Potential Strategies Overcoming the Temozolomide Resistance for Glioblastoma

Abstract

Glioblastoma (GBM) is a highly malignant type of primary brain tumor with a high mortality rate. Although the current standard therapy consists of surgery followed by radiation and temozolomide (TMZ), chemotherapy can extend patient's post-operative survival but most cases eventually demonstrate resistance to TMZ. O⁶-methylguanine-DNA methyltransferase (MGMT) repairs the main cytotoxic lesion, as O⁶-methylguanine, generated by TMZ, can be the main mechanism of the drug resistance. In addition, mismatch repair and BER also contribute to TMZ resistance. TMZ treatment can induce self-protective autophagy, a mechanism by which tumor cells resist TMZ treatment. Emerging evidence also demonstrated that a small population of cells expressing stem cell markers, also identified as GBM stem cells (GSCs), contributes to drug resistance and tumor recurrence owing to their ability for self-renewal and invasion into neighboring tissue. Some molecules maintain stem cell properties. Other molecules or signaling pathways regulate stemness and influence MGMT activity, making these GCSs attractive therapeutic targets. Treatments targeting these molecules and pathways result in suppression of GSCs stemness and, in highly resistant cases, a decrease in MGMT activity. Recently, some novel therapeutic strategies, targeted molecules, immunotherapies, and microRNAs have provided new potential treatments for highly resistant GBM cases. In this review, we summarize the current knowledge of different resistance mechanisms, novel strategies for enhancing the effect of TMZ, and emerging therapeutic approaches to eliminate GSCs, all with the aim to produce a successful GBM treatment and discuss future directions for basic and clinical research to achieve this end.

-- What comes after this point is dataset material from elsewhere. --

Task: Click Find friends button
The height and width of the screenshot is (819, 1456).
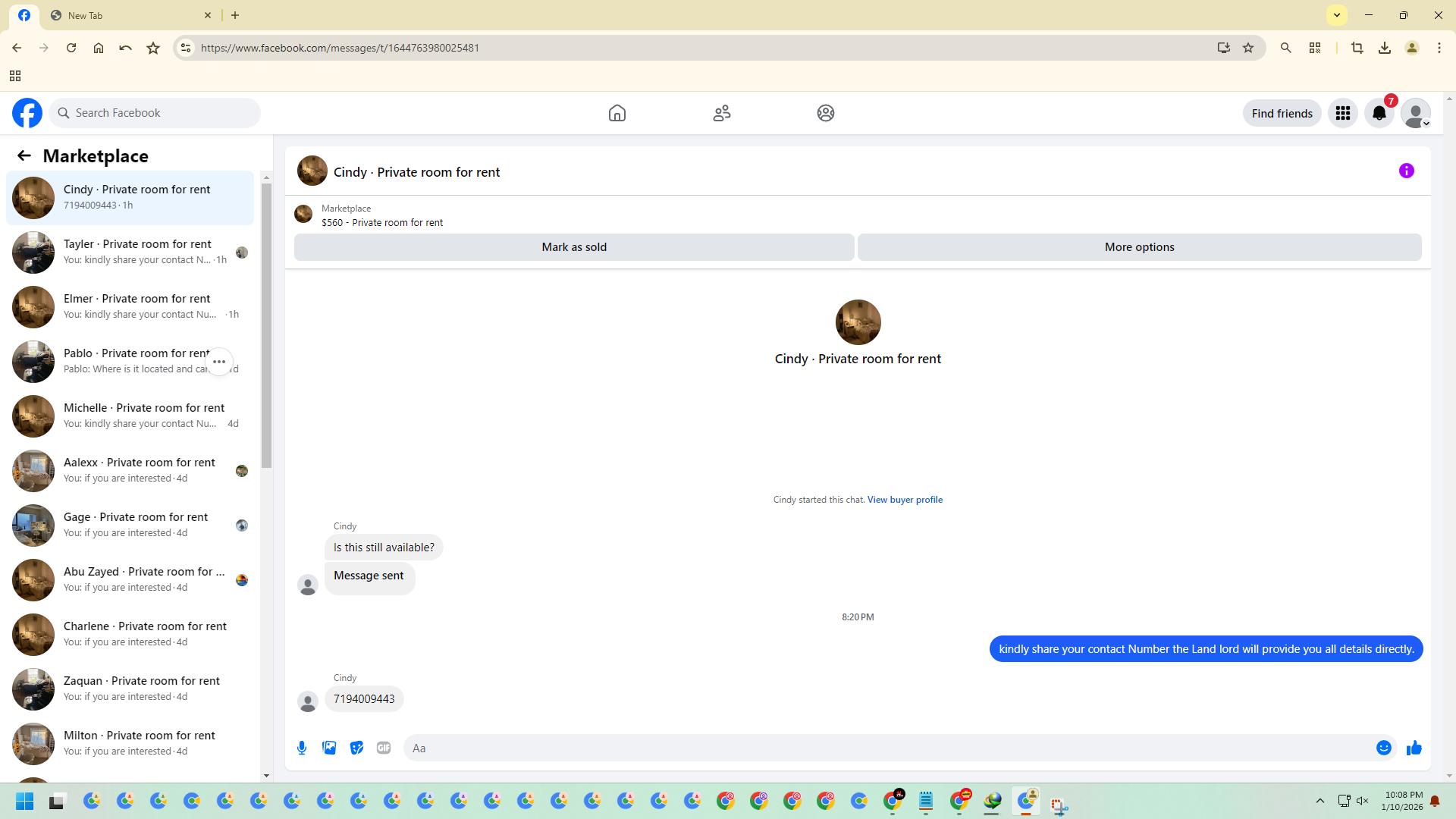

Keywords: chemosensitivity; glioma; temozolomide.

Fig. 1

TMZ resistant mechanism. The causes of TMZ resistance are mainly DNA repair system, autophagy, and GSC. The MGMT and MMR systems remove the O⁶-guanine methylation, followed by usual DNA replication. Activated BER also contributes to DNA repair through removal of the methylation of N⁷-guanine and the N³-adenine. TMZ-induced autophagy via the ATM/AMPK pathway can induce AVO formation, LC3 aggregation, which are essential for autophagosome and lysosome interaction, facilitating cytoprotective autophagy and cell survival. GSCs may change their phenotype to TMZ resistant GSCs or differentiate into TMZ resistant GBM cells via tumor microenvironment modulation, chemoradiotherapy, or hypoxic condition. On the other hand, differentiated GBM cells can re-acquire stem cell capacity through reprogramming by the tumor microenvironment modulation. AMPK: AMP-activated protein kinase, ATM: ataxia telangiectasia mutated, AVO: acidic vesicular organelles, BER: base excision repair, GSC: glioblastoma stem cell, LC3: microtubule associated protein light chain 3, MGMT: methylguanine methyltransferase, MMR: mismatch repair, TMZ: Temozolomide, ULK: unc51-like kinase.

Fig. 2

Potential therapeutic approach enhancing the effect of TMZ. TMZ resistance by DNA repair is divided into MGMT independent and dependent mechanisms. Therapeutic approaches to overcome the former include methylation of the MGMT promoter with O⁶-BG, IFNβ, and GSK3β inhibition and depletion of MGMT by ddTMZ. Currently, PARP inhibition is the only available intervention for the latter mechanism. Circled m represents a methyl group. APNG: alkylpurine-DNA-N-glycosylase, GSK3β: glycogen synthase kinase 3β, INFβ interferon-β, MPG: N-methylpurine DNA glycosylase, O⁶-BG: O⁶-benzylguanine, PARP: poly (ADP-ribose) polymerase.

Fig. 3

Treat the GSCs based on TMZ. JNK, MEK/ERK pathways, and Wnt signaling maintain extensive proliferation and self-renewal ability of GSCs in a MGMT dependent manner. Aurora-A kinase, SOX2, and BMP regulate GSC stemness and correlate with tumor aggressiveness and poor prognosis. Targeting these molecules is a promising therapeutic strategy to enhance TMZ. BMP: bone morphogenetic proteins, ERK: extracellular signal regulated kinase, JNK: c-Jun N-terminal kinase, MEK: mitogen-activated protein kinase, SOX2: sex determining region Y-box 2.